If you wanted a quick answer, that was it. But there are other things to think about as well.
Top Ten Things to Consider
Sometimes it's jarring to hear SAT and ACT scores thrown around in the same conversation. A 36 is a perfect ACT score, while 1000 is an average SAT score. Weird. Only in this universe can 36 be far "higher" than 1000.
- There are four sections on the ACT (English, Math, Reading, Science) and each gets its own score, from 1 to 36. (21 is the average.) Those four subtest scores are averaged together to give you a composite score, which also (logically) falls between 1 and 36.
- There are four sections on the SAT, but they are not averaged together. The formula is complicated, but just know that you'll end up with two scores between 200 and 800. Those two scores are put together for a total score of between 400 and 1600. (1000 is the average.)
What does this mean for you? Well, from one perspective, having a shorter scale means that moving just one point makes a big difference. Many colleges use cut scores for scholarships, so moving your ACT score from a 27 to a 28 may mean thousands of additional dollars of scholarships. On the SAT, moving from a 1250 to a 1260 doesn't make much difference. Use a concordance chart to figure out how your ACT score compares to an SAT score or vice versa.

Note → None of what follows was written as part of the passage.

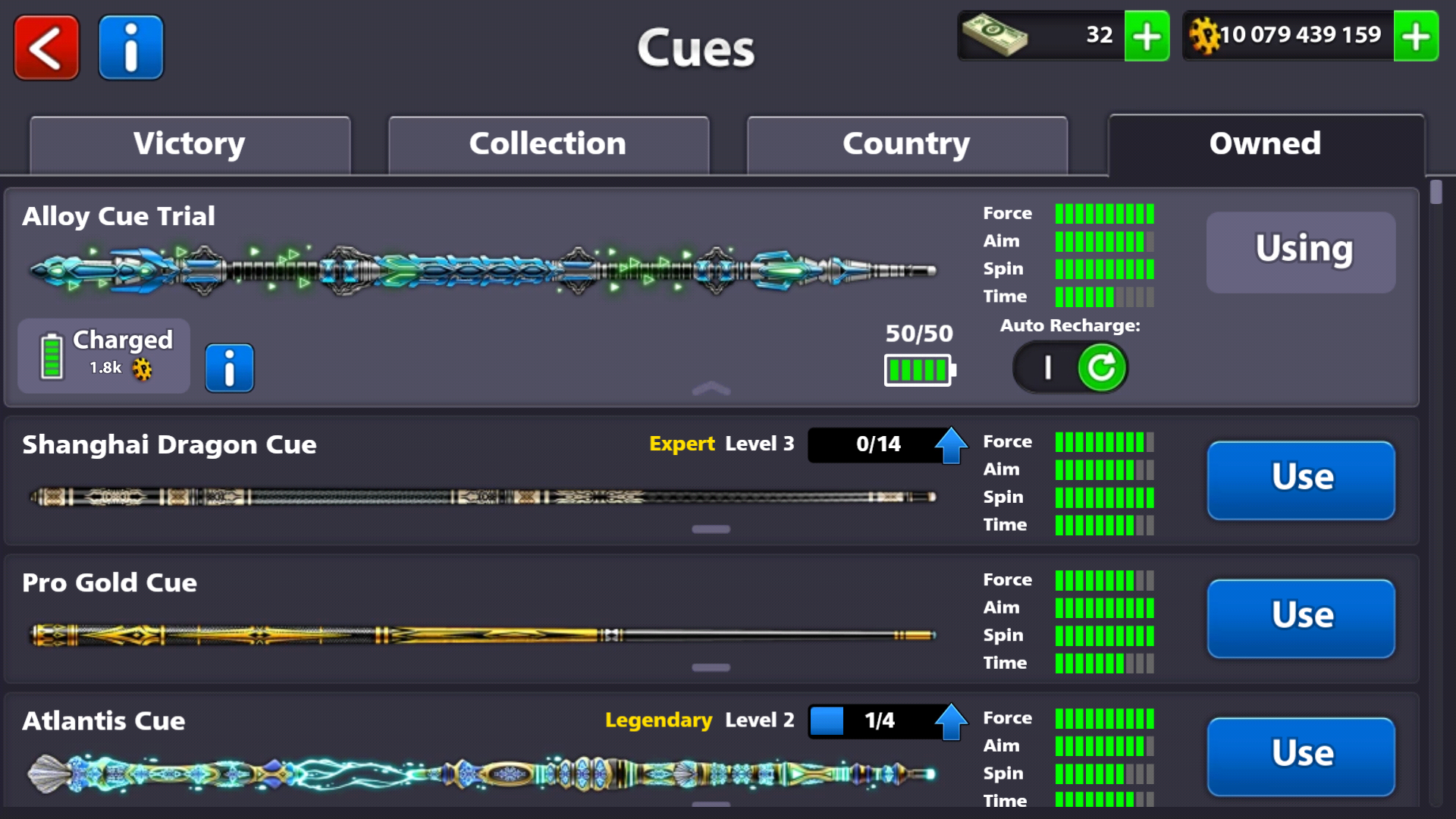Use the Atlantis Cue
The height and width of the screenshot is (819, 1456).
click(1301, 756)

If you're wondering how to determine if a score is "good enough" for the schools where you want to apply, we've talked about that! Check it out.
The ACT is much more of a time-crunch than the SAT. If you want to score well on the ACT, you need to learn pacing strategies that will help you beat the clock. For instance, the English section has 75 questions that you need to complete in 45 minutes. That's just over 30 seconds per question. The SAT's Writing and Language test (basically like ACT English), on the other hand, has 44 questions that you need to answer in 35 minutes, roughly 48 seconds per question. That may not seem like a big difference, but on test day, it makes a huge difference. The SAT gives test-takers more time per question in every section. What's the trade-off? The SAT asks slightly more complex questions in some sections. Choose your poison.
8. English (ACT) or Writing and Language (SAT)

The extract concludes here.